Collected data
▼▼▼

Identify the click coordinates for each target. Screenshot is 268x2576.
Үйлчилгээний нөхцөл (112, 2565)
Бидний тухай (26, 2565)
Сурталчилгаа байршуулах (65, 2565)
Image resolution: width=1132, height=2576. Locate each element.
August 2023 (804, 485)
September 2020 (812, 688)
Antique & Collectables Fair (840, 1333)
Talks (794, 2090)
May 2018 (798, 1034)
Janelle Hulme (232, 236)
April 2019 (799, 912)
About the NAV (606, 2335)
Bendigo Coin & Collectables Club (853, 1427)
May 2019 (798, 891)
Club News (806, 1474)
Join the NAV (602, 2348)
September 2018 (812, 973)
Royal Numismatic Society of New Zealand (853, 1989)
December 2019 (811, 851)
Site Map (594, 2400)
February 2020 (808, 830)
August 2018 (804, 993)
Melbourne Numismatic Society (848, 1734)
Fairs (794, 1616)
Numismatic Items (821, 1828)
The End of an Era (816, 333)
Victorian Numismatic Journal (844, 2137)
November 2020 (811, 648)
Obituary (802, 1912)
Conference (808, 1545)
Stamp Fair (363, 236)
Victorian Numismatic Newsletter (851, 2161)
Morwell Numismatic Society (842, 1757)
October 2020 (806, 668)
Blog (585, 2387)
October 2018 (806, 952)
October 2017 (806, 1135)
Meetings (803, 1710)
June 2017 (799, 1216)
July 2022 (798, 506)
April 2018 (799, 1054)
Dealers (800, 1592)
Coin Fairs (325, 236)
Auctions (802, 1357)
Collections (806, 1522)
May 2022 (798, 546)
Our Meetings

▲▲▲

#### [Instructions for the task]
In the entries above, find each line that includes the string "Society" and copy it.

#### [Written answer]
Royal Numismatic Society of New Zealand (853, 1989)
Melbourne Numismatic Society (848, 1734)
Morwell Numismatic Society (842, 1757)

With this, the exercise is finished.